The antioxidant potential of different extracts was evaluated by DPPH and ABTS assays using ascorbic acid as positive control (Figure 1, Table 6). The DPPH assay showed comparable antioxidant profiles between the different extracts, characterized by IC50 values between 115.4 and 140.6 µg/mL, except for LAMB, whose antioxidant profile, in this assay, turned out to be slightly higher, with an IC50 value of 85.18 µg/mL. On the other hand, the results obtained by the ABTS assay confirm a fair and very similar antioxidant potential of the different extracts, with IC50 values between 100.8 and 167.8 µg/mL, except for LAMP and MAMP, which provided higher IC50 values (417.2 and 381.0 µg/mL, respectively). Overall, the obtained results are consistent with the composition of the tested extracts, which displayed a similar phenolics composition.
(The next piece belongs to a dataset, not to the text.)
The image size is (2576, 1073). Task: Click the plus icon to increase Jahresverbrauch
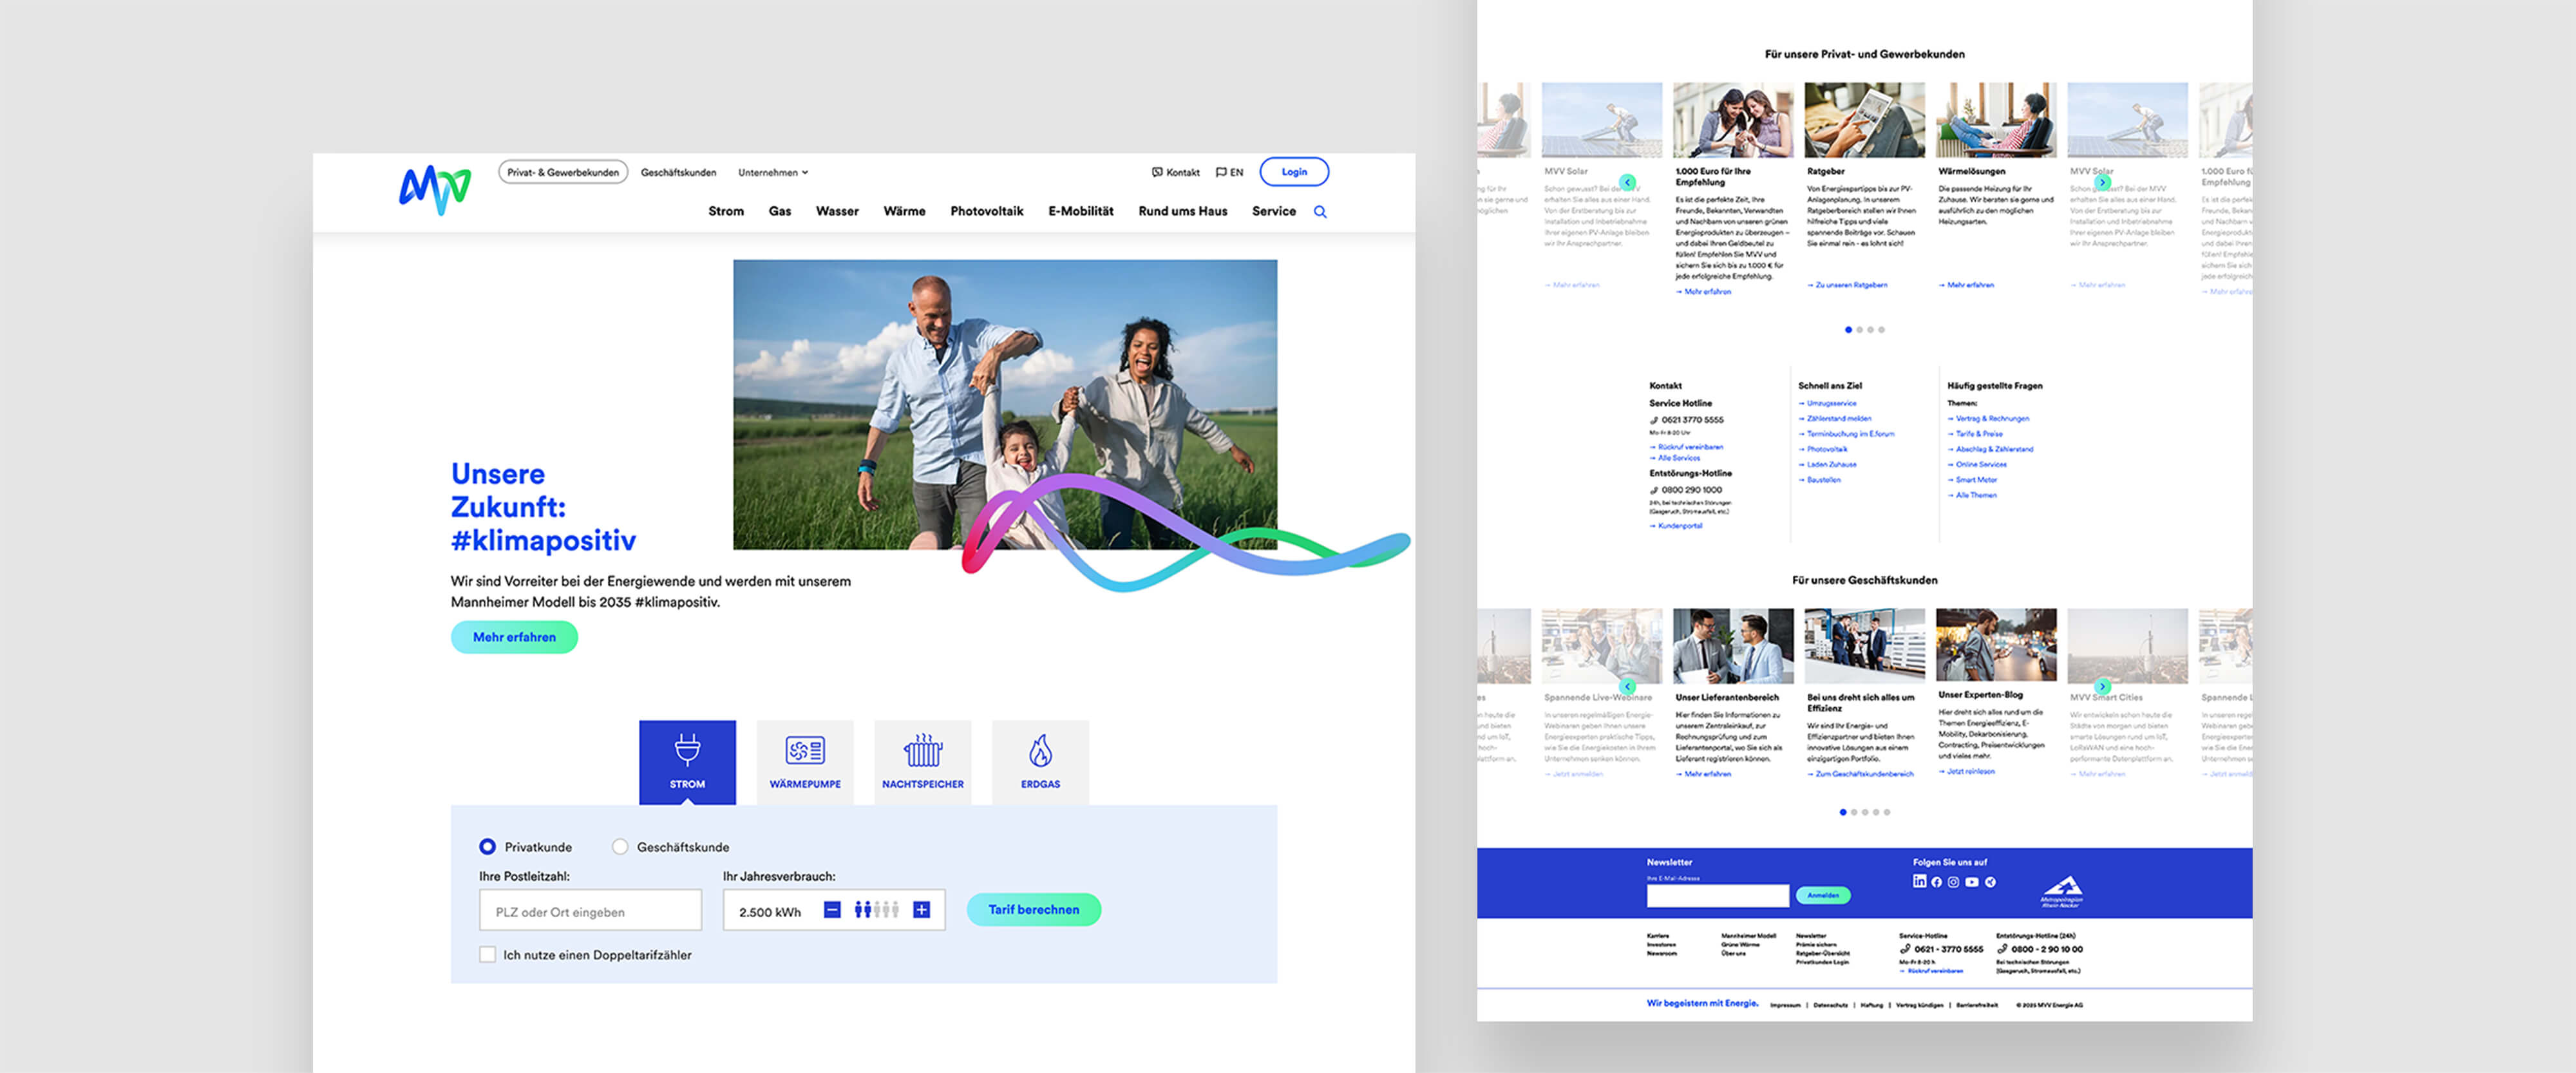pyautogui.click(x=921, y=910)
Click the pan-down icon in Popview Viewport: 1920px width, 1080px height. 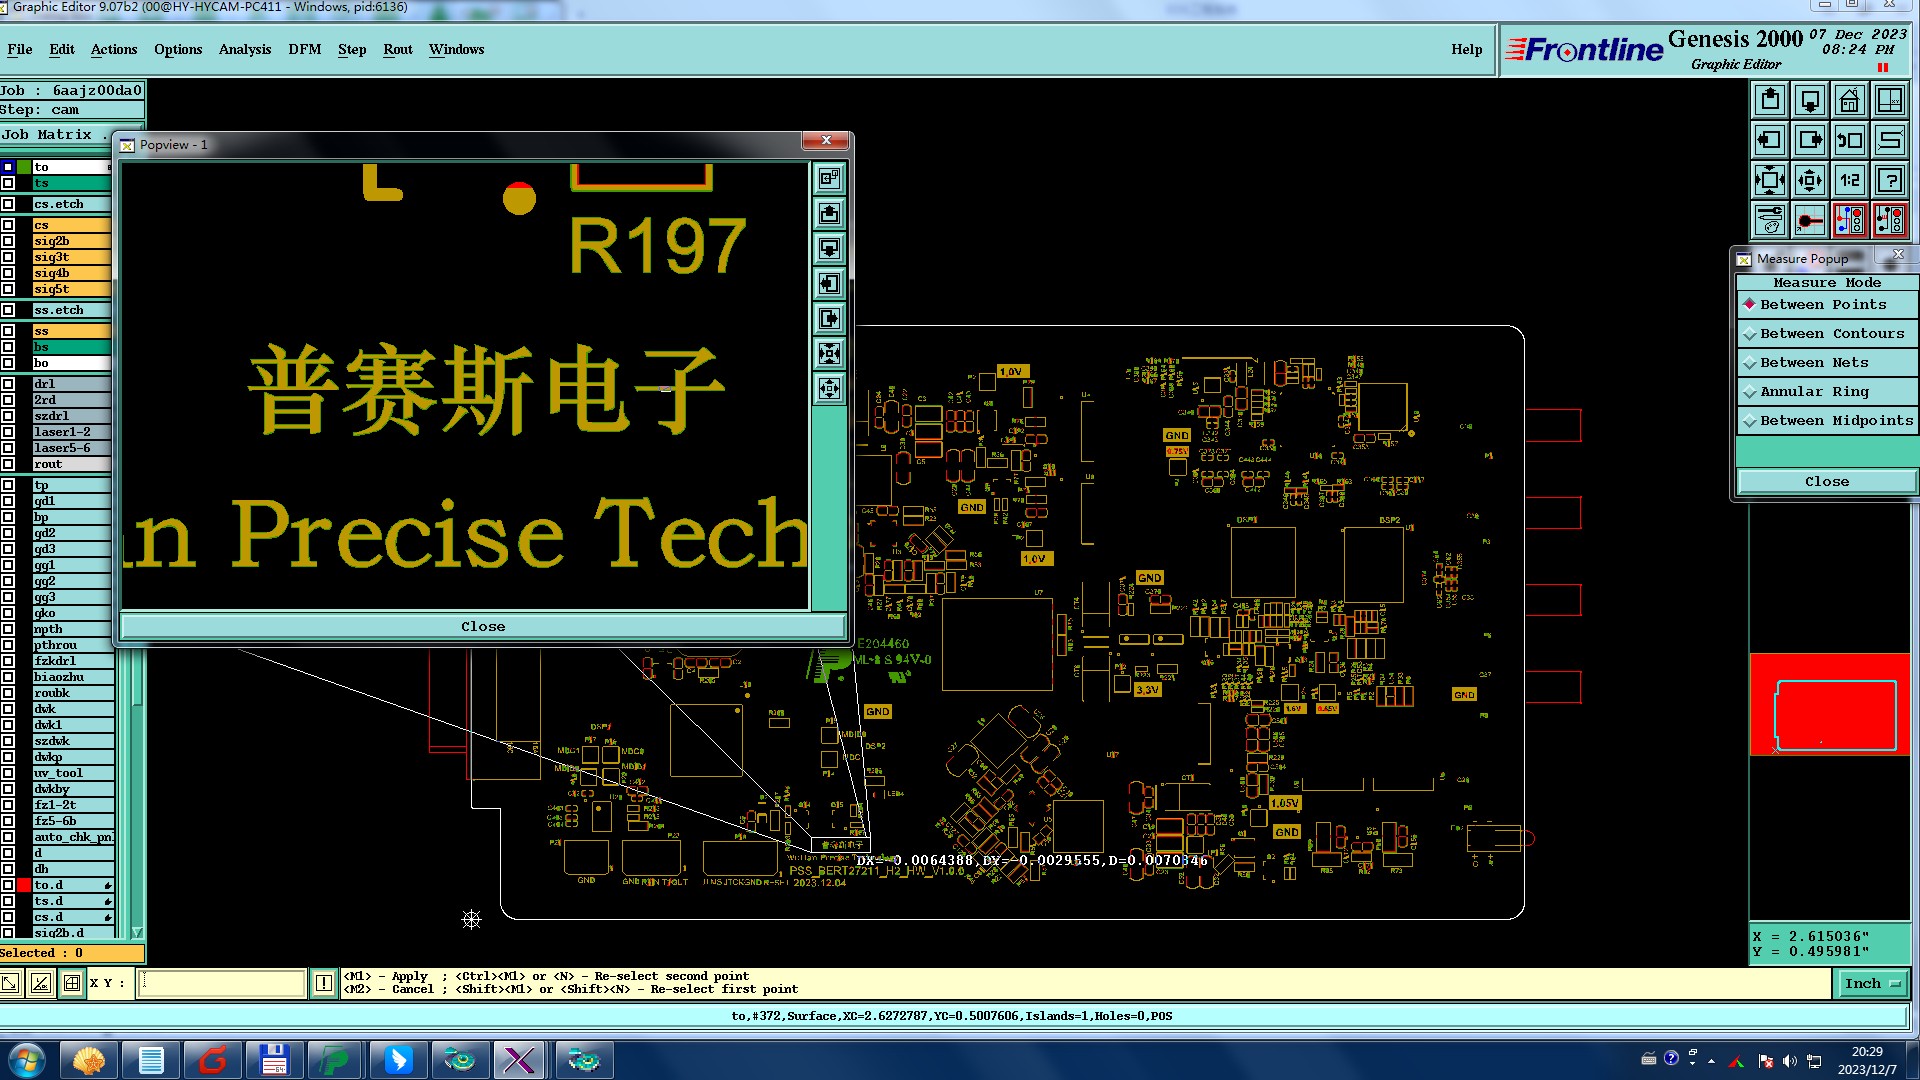(x=829, y=249)
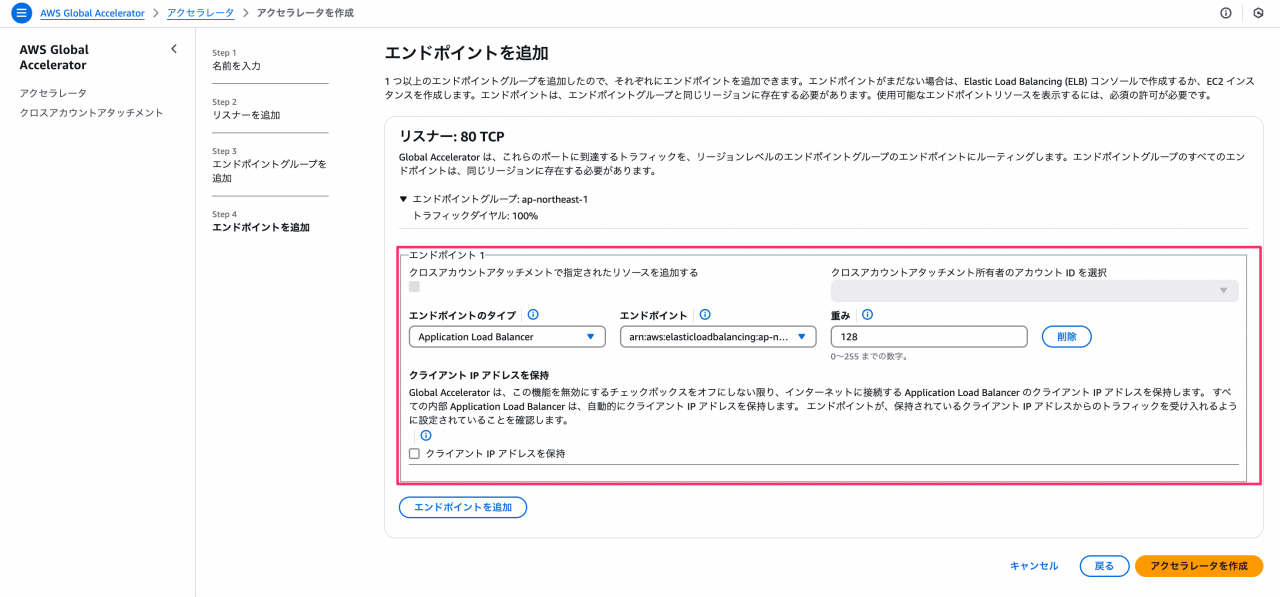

3.3.2. Extracts from Citrus Fruits Wastes Exert Antiproliferative Effects into Breast Cancer Cells

To better investigate the biological properties of the different extracts, their effects on the proliferation of breast cancer cells were evaluated. In order to take into account breast cancer diversity, in this study, two different tumor cell lines were used: the luminal MCF-7 tumor line and the triple negative tumor line MDA-MB-231, a tumor subtype characterized by high aggressiveness and invasiveness. Cells were treated for 72 h with different concentrations of the extracts (up to 400 µg/mL), then their proliferation was evaluated by MTT assay and compared to that of the untreated control cells. The obtained results highlighted the ability of the tested extracts to exert antiproliferative effects on cancer cells just at the highest concentration used (400 µg/mL), (Figure 2). In particular, MAMB, BAMP, and LAMP were able to statistically significantly reduce the proliferation/viability of both tumor lines used and, among all the extracts, the greatest inhibitory effects were observed after LAMP treatment. To evaluate the selectivity toward tumor cells of the observed effects, the extracts were also tested on non-tumorigenic human fibroblast cell line BJ-hTERT. Notably, the treatment with citrus fruit wastes extracts did not determine any inhibitory effect on cell proliferation/viability but, on the contrary, it would seem to induce significant cytoprotective effects toward BJ-hTERT cells. This biological behavior considerably differs from that of doxorubicin, used as a positive control in this study, which showed a stronger cytotoxic activity but does not discriminate the nature of the cells.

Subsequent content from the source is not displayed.